[podcast]https://uat.crikey.com.au/wp-content/uploads/2009/05/crikey_cc_090506.mp3[/podcast]
Putting the budget aside, Crikey editor Jonathan Green and Canberra correspondent Bernard Keane discuss Malcolm Turnbull’s disappointing Press Club Performance and glasses of Pinot Noir.
Sadly with your new Website (with extra source) I can no longer save your audio as an mp3 and listen on my mp3 player. So it isn’t really a podcast, it is fact streaming audio. Can you make the mp3 available again.
It is truly a podcast, as it has an RSS feed with enclosures — you might want to play around with a podcasting client (like iTunes, but there are many more), so you don’t even have to bother downloading it manually! Very handy.
Meanwhile, I’ll fix up the lack of download links on the podcast pages. Thanks!
Not the view from this side of the fence, guys. I think Malcolm chewed up Kevin and Wayne, then spat them out.
You criticise his metaphors, but I would think he advisedly omitted reference to “drunken sailor” to avoid insulting our fine defence personnel. Speaking of which, it is baffling to know why so much money has been spent on new defence equipment, above and beyond many other pressing domestic needs, which are too numerous to mention. I would like to know the rationale behind this massive spend, considering Kevin’s apparent ability to avert any crisis or solve any problems with talk-fests. Surely he could utilise his great linguistic skills to achieve detente much more effectively (and far less messily) than any military force.

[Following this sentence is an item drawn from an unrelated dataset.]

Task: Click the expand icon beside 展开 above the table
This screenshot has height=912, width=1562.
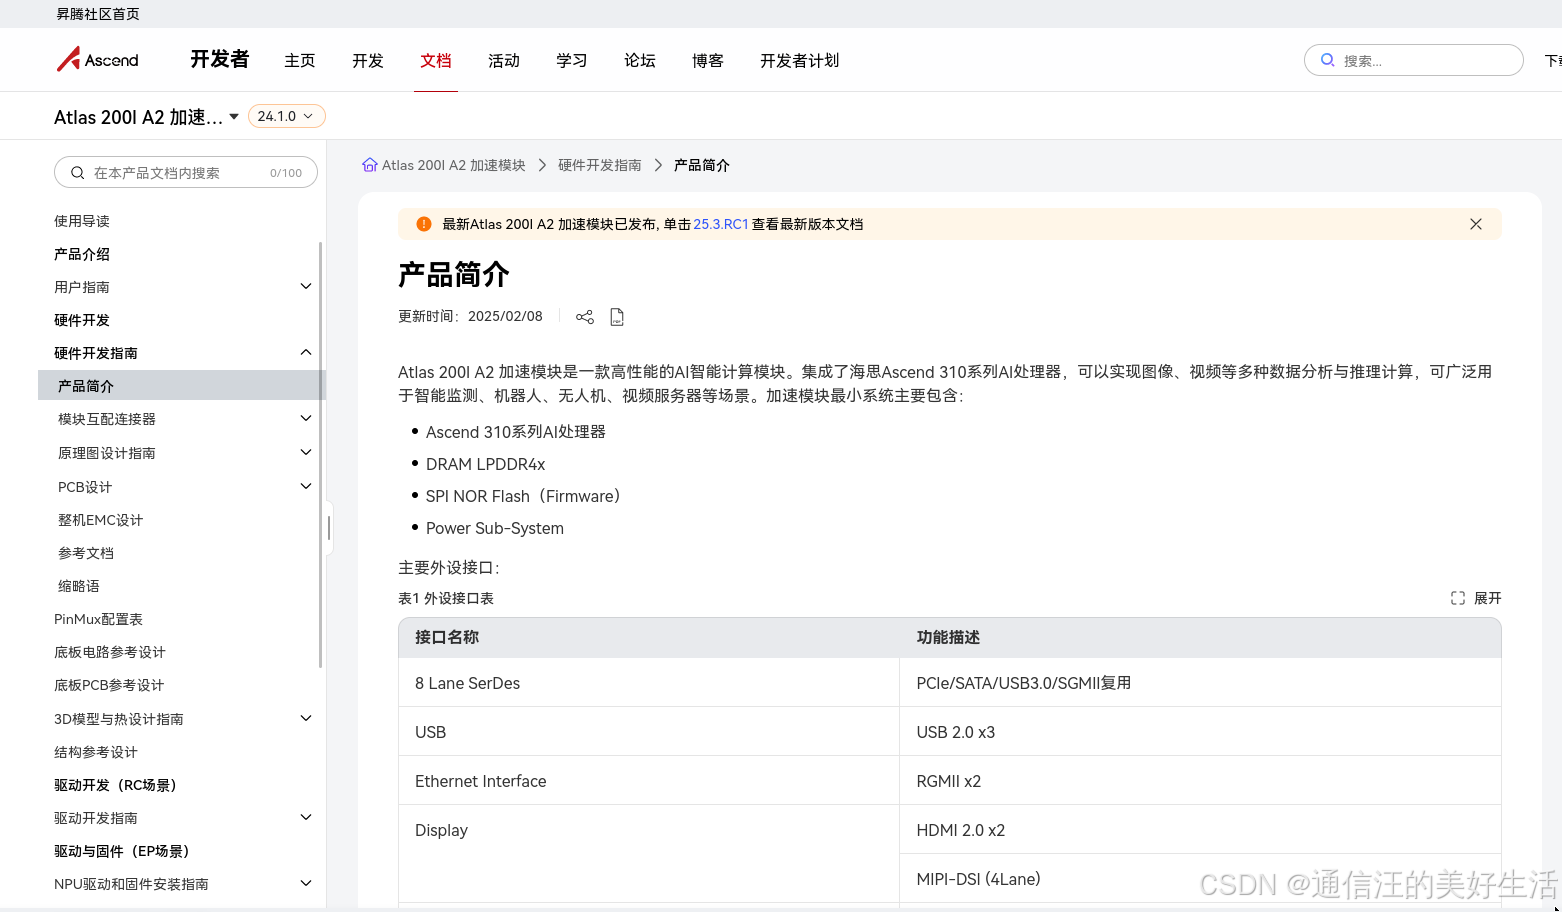Action: (1457, 597)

As for criticism of Malcolm Turnbull’s speech, ahead of the Budget: let us wait and see what gems are contained therein next week. I only hope there is sufficient allocation for adequate RAAF aircraft attendant hospitality training, lest defence personnel numbers plummet, leaving all that expensive equipment to rust.
I’m convinced Malcolm’s convinced he doesn’t believe in what he’s saying. As a self-interested player he’s signalling his foray into politics has been a complete disaster all tarnished by bad timing including the party he joined. It’s pitiful to hear him justify rescue packages as having failed (cash splash grrrrr!) because “not one job has been created.” In a recession its surely about SAVING jobs. Mal keeps dismissing the bleeding obvious including his presence in the Liberal Party has been stuffed by the Liberals.
Wasn’t it Labour who stated that the ‘rescue package’ as you call it was going to ‘create’ 70,000 jobs?
I can’t recall any claims about saving jobs at the time ?
Re Chris Johnson’s comment: It’s the political game, Chris. Cringe we may about expressions such as “cash splash”, but who can ever forget the “fork in the road”, “out the back door” (replete with ridiculous gesticulation), the irksome “ladder of opportunity” and “ease the squeeze” (oh, God I think I’m going to be sick!).
No matter which side of politics one is on, there is always “self-interest”, the crucial issue of timing and other party members/hopefuls who will litter the path of ambition (there’s almost another nauseating expression, so don’t quote me!).
Who can say with certainty whether the economic stimulus package is partly, wholely or not at all responsible for changes in our domestic economy? I think the figures are always rubbery to suit the purpose.